The author of Private Guns/Public Health and While We Were Sleeping: Success Stories in Injury and Violence Prevention, Hemenway has solid reasons to believe he is right. He cites the powerful example of the US Center for Disease Control (CDC)'s great public-health accomplishment of the 20th century, namely the 85-percent reduction in deaths resulting from motor vehicle accidents. In the 1950s and 60s, public-health physicians changed the question from "who caused the fatal car crash?" to "what caused the injury?" Instead of blaming the driver every time for drinking while driving or running a red light, just as today 'irresponsible'gun owners are blamed for gun violence, researchers in the 1950s looked at what caused the injuries. They found that the quality of the vehicles and the prevailing condition of the roads and highways were sub-par, and often major factors in the fatalities. Resulting safety mandates for automobiles (seatbelts, car seats, head rests, safety glass) and highways (removal of telephone and light poles, trees and better signage) eventually cut the death rate of car fatalities by four-fifth.
"Just as banning cars was not an option then, neither is banning guns now," Hemenway points out: More than a third of American households own guns. But the unrestricted use of guns and weak gun-control laws that prevail today come with a high cost, financially and emotionally. In the 1990s, the medical cost of gun shot injuries and death was estimated at $6 million a day. Gun injuries are the leading cause of uninsured hospital stays. The best estimate of the price tag of gun violence is about $100 billion a year. The consequences of the emotional trauma of participating in or witnessing gun violence can last a lifetime, he says, and the routine injuries to brain and spinal cord are devastating.

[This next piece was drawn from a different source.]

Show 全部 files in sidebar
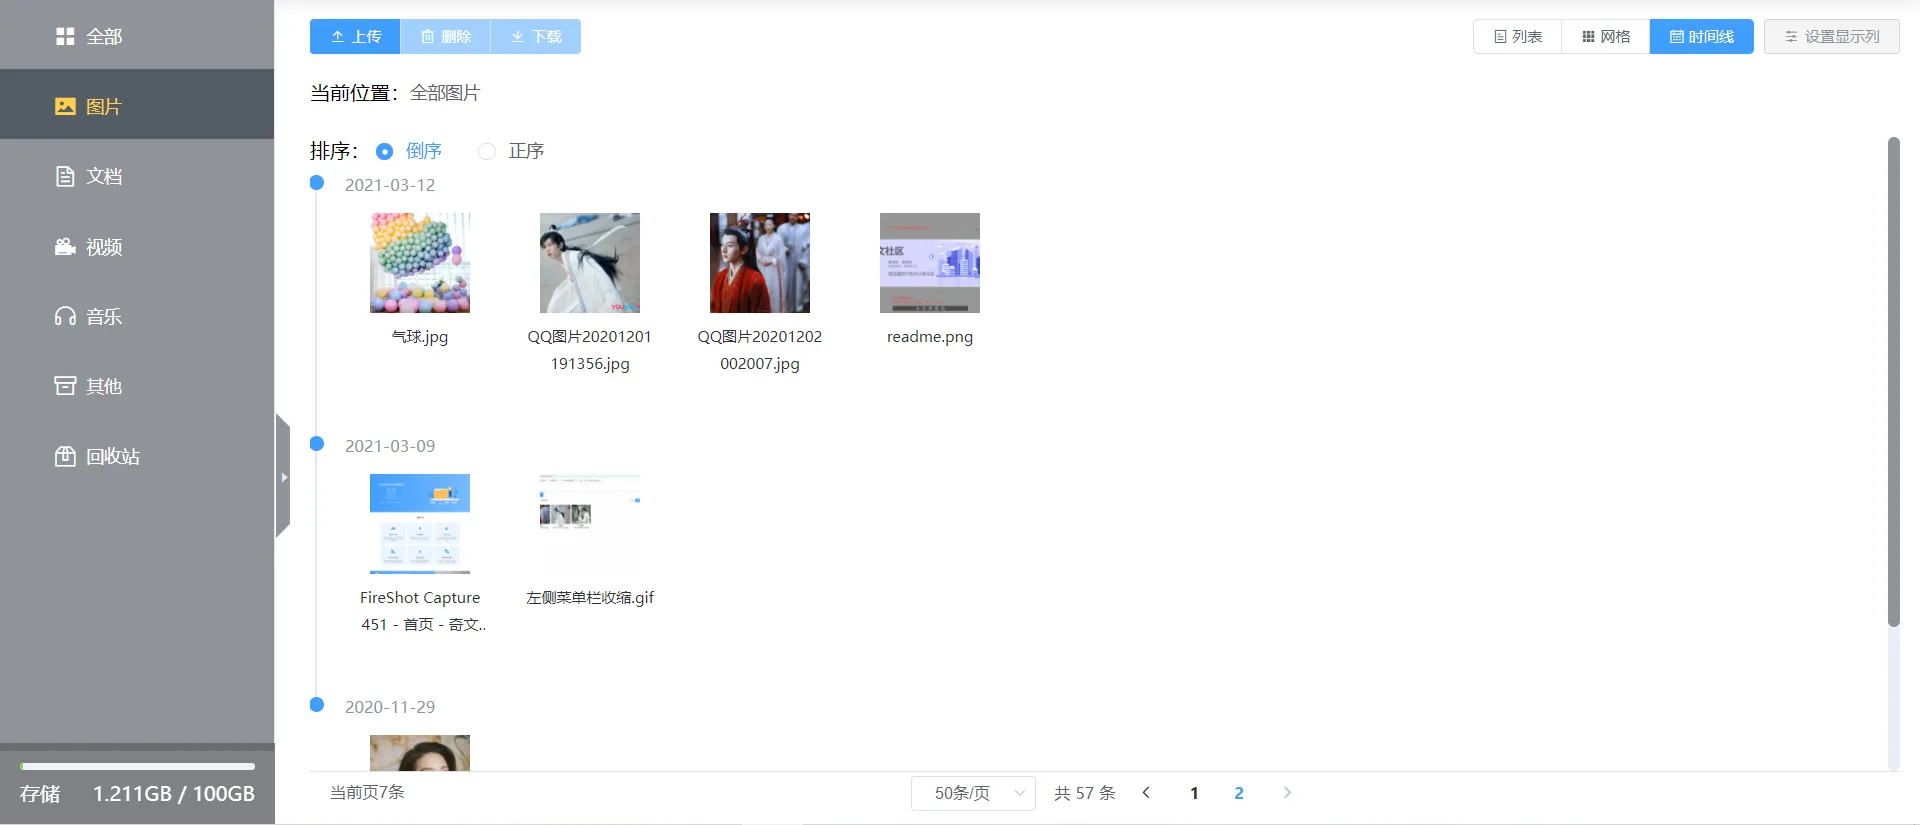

Hemenway, who won the Excellence in Science Award from the American Public Health Association and has been recognized by the CDC as one of the twenty most influential injury and violence prevention professional, proposes a multifaceted approach of harm reduction in which no one is blamed but everyone involved in the gun debate participates to find a broad-based solution. The goal is to reduce fatalities by, among other things, lifting the ban on research into gun usage, now mandated by the Dickey Amendment, in place since the mid-1990s. This would produce solid statistics as to why in the US the suicide rate is 12 higher than in similar developed countries, or why homicides here are 18 times higher. "Outside the US, countries have similar rates for violence, crime, bullying and aggression/depression rates among children," Hemenway says. "The only difference seems to be that Americans own an enormous number of fire arms." However, the CDC's so-called Behavioral Risk Factor Surveillance System (BRFSS) which collects state data about U.S. residents regarding their health-related risk behaviors, can't include questions about gun ownership or gun violence in their interviews, or risk losing CDC funding.

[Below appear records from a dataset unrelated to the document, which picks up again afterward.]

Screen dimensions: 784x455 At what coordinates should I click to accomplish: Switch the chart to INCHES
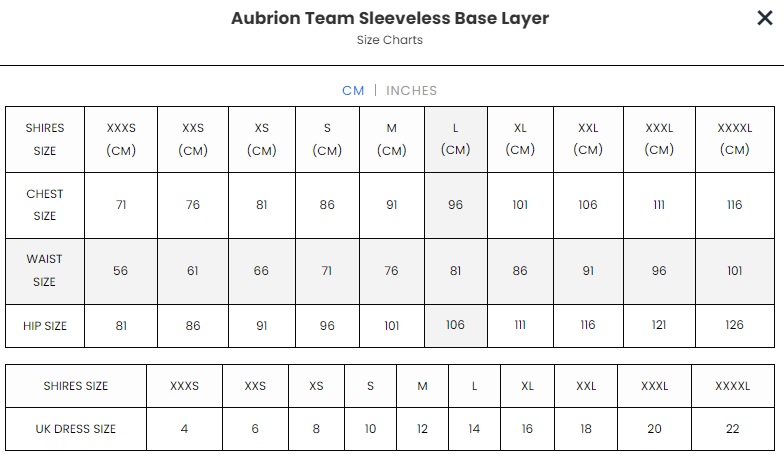411,90
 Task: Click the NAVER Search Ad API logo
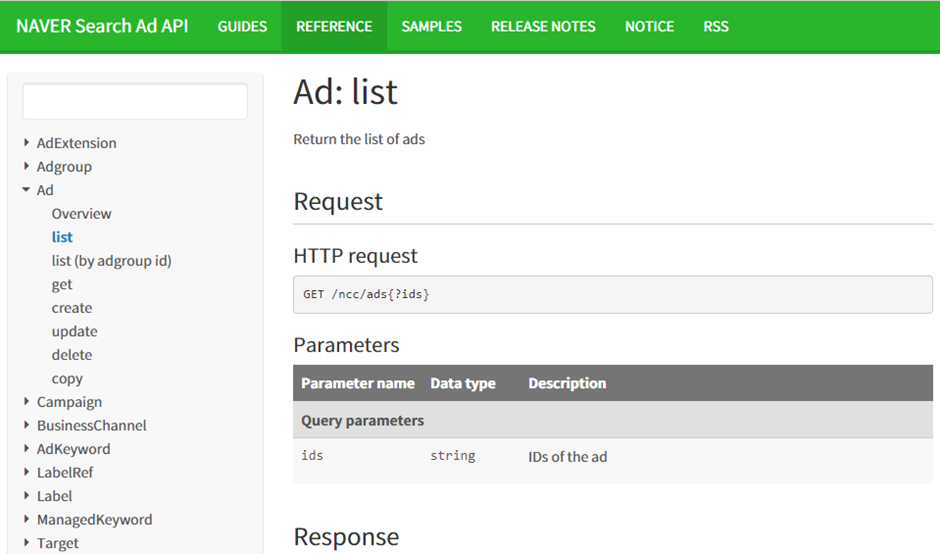tap(102, 26)
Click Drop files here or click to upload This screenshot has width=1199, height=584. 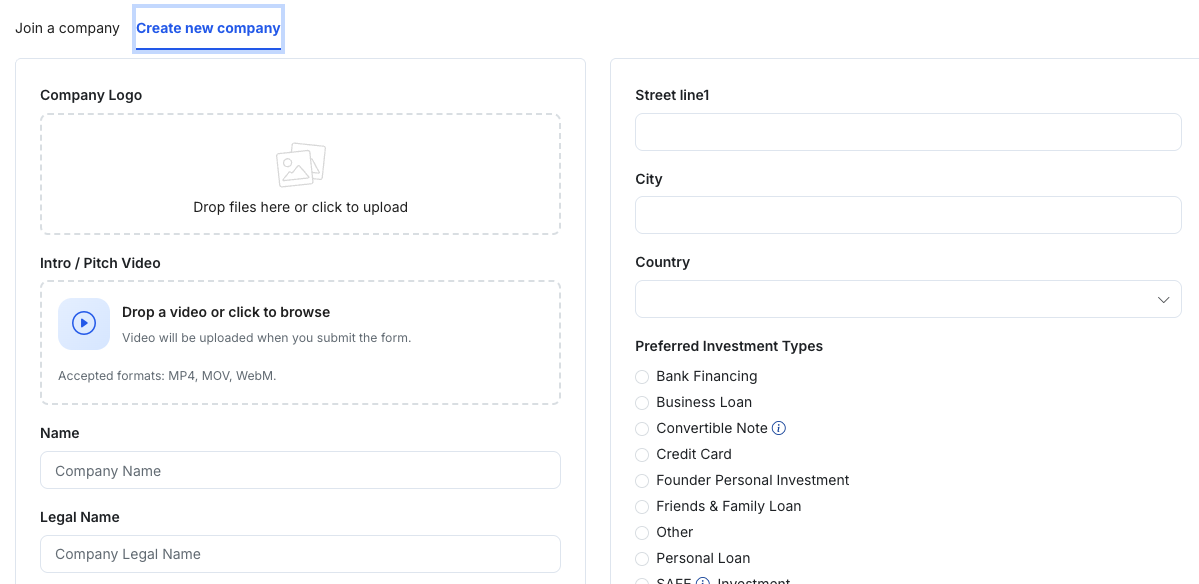click(300, 207)
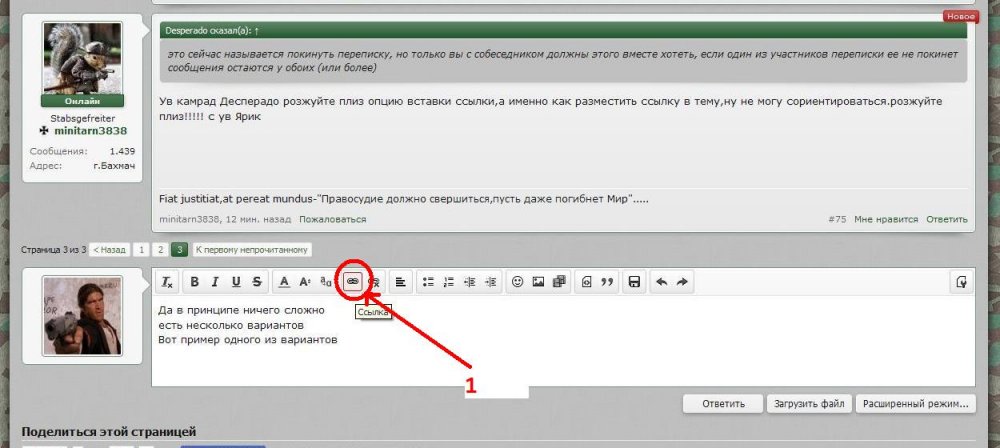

Hemenway's response to 'what we need to know about fire arms research' can be answered in one word: Everything. Specifically, the subjects to be researched include gun theft, gun training, open gun carrying, gun storage, gun suicide, gun accidents, gun threats, gun use in self-defense, gun use to intimidate, guns in intimate partner violence, straw purchasers, smart guns, effect of gun laws, gun law enforcement, gun transfers, gun shop practices, concealed gun carrying, guns on college campuses, guns at work, guns and alcohol, police and guns, assault weapons, Saturday night specials, penalties for illegal gun use, gun trafficking, liability laws and guns, insurance for gun owners, women and guns, children and guns, minorities and guns, Second Amendment, gun ranges, guns and hearing loss, guns and lead poisoning, gangs and guns, background checks, police discretion, machine guns, burglary, home protection alternatives, and so on.
Boston's Police Commissioner, Bill Evans, a strong proponent of strict gun laws, who joined the Boston Police Department as a rookie in 1980, introduced Hemenway for his talk at the South End library. Regrettably, the Commissioner could not stay long after his introduction. He was called away to a public-safety emergency..someone had been shot.